Tricks to saving at the salon and spa

Massages and haircuts are essential services -- but the government won't be paying for them anytime soon. Find out how you can find some room in your personal care budget.

By Signe Langford

You work hard and deserve a little pampering now and then, but spa days don't come cheap. The good news: there are ways to indulge without blowing your budge. The bad: you may have to trade the swanky surroundings of a top salon for a humble classroom.

When not to look for savings
“Always go to a really experienced pro for any treatments that involve chemicals" such as relaxing, perms and peels, says senior stylist and Aveda graduate Sarah Wannis of Lucy’s Hair Design in Toronto. She’s seen clumps of hair come out from chemicals sitting too long on the scalp and yes, she’s seen green hair when a dye job went terribly wrong.

The stylist lists several other sensitive areas best left to the more expensive pros: eyelash extensions, permanent makeup, Brazilian waxes, laser hair removal, highlights -- especially on dark hair -- and hair extensions, which she says are "really easy to mess up."

Beyond these get-what-you-pay-for treatments, we combed the country for the best deals on spa and salon treatments. Here's where you can truly get a bargain.

Save cash by visiting on slow days
Most spas offer discounts on slow days, which usually means the middle of the week. If you can get the time off from work or you have a flexible schedule, take advantage of big discounts on everything from chilling poolside all day to relaxing and invigorating body treatments.

Get a bargain by buying a package
Buying in bulk saves at the grocery store and it can save at the spa or salon, too. Consider paying up front for a package of treatments or massages. Sure, it’s a fair bit of money to spend all at once, but the cost of each session is less.

Look for deals online
Check deal websites such as LivingSocial, Dealfind and Groupon, or any that might be specific to your region. There are deals to be had on just about everything, including spa, massage and beauty treatments, but they may be time-sensitive, so check back often.

Ask for Junior
Be brave -- let the junior stylist have a go at your locks. Chances are, a haircut from Monsieur Frederic costs a lot more than what a perfectly fine cut from his protégé does. Always ask, no matter what the treatment, if there is a junior or apprentice in the house and what the price difference is.

Give students a chance
Visit the beauty, massage or hairstyling schools in your city for huge savings, and to feel good about giving students a chance to learn. Aveda, for instance, has institutes across Canada staffed with energetic young students who are eager to do a great job for about a third of the price of a pro Aveda cut. Professors are constantly hovering about, so help is always close at hand, but be prepared to spend more time, as at each step of the way, teacher drops in for an evaluation.

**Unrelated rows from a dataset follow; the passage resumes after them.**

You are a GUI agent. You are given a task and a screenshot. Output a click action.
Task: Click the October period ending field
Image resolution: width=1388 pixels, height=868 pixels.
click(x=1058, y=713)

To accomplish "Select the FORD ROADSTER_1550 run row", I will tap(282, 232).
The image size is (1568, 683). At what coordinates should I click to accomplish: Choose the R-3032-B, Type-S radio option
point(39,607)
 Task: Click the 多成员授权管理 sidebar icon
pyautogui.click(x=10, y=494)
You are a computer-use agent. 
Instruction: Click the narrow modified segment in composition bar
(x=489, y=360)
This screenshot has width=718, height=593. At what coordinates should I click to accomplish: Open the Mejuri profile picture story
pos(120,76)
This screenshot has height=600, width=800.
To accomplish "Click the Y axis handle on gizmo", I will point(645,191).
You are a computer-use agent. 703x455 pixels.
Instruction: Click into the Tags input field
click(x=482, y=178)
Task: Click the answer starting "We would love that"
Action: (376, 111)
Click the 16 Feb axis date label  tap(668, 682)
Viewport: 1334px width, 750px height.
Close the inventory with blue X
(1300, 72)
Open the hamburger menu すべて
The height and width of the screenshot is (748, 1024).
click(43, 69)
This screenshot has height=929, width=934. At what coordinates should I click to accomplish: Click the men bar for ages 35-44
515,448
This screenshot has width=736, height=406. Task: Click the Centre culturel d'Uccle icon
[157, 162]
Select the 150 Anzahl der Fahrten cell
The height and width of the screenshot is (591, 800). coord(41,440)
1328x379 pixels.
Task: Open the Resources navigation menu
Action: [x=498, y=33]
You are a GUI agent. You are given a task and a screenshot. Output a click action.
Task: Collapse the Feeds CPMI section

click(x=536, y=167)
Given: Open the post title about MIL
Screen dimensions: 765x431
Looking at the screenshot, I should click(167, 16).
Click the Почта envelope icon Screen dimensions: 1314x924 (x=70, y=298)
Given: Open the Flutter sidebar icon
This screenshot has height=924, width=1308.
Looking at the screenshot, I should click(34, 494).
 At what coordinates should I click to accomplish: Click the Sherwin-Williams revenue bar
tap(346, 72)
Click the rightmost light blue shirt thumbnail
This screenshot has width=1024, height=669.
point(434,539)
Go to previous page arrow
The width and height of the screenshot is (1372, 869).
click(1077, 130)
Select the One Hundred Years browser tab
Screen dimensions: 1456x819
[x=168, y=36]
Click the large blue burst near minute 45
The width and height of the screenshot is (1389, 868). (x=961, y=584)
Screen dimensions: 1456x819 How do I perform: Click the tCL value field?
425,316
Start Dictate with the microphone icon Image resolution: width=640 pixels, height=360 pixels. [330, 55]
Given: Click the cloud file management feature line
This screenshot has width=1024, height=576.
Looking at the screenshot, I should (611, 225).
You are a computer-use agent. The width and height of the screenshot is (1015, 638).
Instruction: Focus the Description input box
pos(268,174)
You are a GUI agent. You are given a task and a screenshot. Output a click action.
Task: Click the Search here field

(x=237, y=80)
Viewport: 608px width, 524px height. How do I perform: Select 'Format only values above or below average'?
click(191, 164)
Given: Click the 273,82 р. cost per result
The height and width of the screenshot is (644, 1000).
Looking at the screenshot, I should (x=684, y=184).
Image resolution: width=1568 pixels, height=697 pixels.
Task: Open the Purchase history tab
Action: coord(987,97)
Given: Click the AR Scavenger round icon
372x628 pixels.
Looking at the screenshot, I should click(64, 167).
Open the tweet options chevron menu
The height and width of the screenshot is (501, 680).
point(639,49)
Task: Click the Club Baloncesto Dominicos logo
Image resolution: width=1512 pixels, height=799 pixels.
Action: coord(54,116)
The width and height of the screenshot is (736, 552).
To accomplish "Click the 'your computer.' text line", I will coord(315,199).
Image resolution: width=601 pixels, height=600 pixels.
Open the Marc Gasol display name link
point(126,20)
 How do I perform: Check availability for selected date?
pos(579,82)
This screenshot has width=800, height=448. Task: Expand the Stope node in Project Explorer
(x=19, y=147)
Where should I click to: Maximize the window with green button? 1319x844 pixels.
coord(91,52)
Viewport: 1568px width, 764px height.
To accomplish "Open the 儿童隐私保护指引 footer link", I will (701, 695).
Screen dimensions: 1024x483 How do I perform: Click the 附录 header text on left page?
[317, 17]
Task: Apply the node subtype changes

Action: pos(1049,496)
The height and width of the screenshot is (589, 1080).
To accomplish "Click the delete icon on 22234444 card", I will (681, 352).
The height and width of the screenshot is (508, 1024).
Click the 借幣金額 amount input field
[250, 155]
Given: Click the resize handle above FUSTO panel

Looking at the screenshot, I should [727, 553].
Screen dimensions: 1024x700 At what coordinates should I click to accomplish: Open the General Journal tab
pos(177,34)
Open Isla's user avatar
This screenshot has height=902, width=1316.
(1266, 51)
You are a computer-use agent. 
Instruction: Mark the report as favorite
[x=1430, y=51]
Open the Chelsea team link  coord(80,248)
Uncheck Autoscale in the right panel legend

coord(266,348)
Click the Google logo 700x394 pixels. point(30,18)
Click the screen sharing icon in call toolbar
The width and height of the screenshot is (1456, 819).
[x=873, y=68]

And the savings aren't just for hair care. Some schools of aesthetics, such as Blanch MacDonald in B.C. or George Brown in Ontario, offer a full range of treatments from facials to pedicures to microdermabraision, all at a fraction of the cost you’d pay in a spa.

Skip the salon
If your hairstyle is uncomplicated or perhaps all you need is a trim, consider a chain haircut place. If you’ve got little kiddies who need a shearing, these are the places to go: you’ll cause less of a stir if your little angel has a meltdown in the chair -- they see it all the time -- and they offer lower prices for kids.

Keep it in the neighbourhood
A pedicure in a top salon or spa can run you close to $100, but if you search out and find a little local place you feel comfortable in, they can be just as great and cost $15 to $25. And that’s a little luxury most of us can justify. But buyer beware -- take a close look at their sanitation practices. You don’t want to frequent a mani-pedi salon that cuts corners on cleaning their cutting tools.

The average Canadian household spent $1,200 on personal care in 2009, according to Statistics Canada. We suggest you do some math to see where you fit -- you might be surprised at what you spend. Then look at your top expenditures and see where you can cut some corners and find extra savings to divert elsewhere.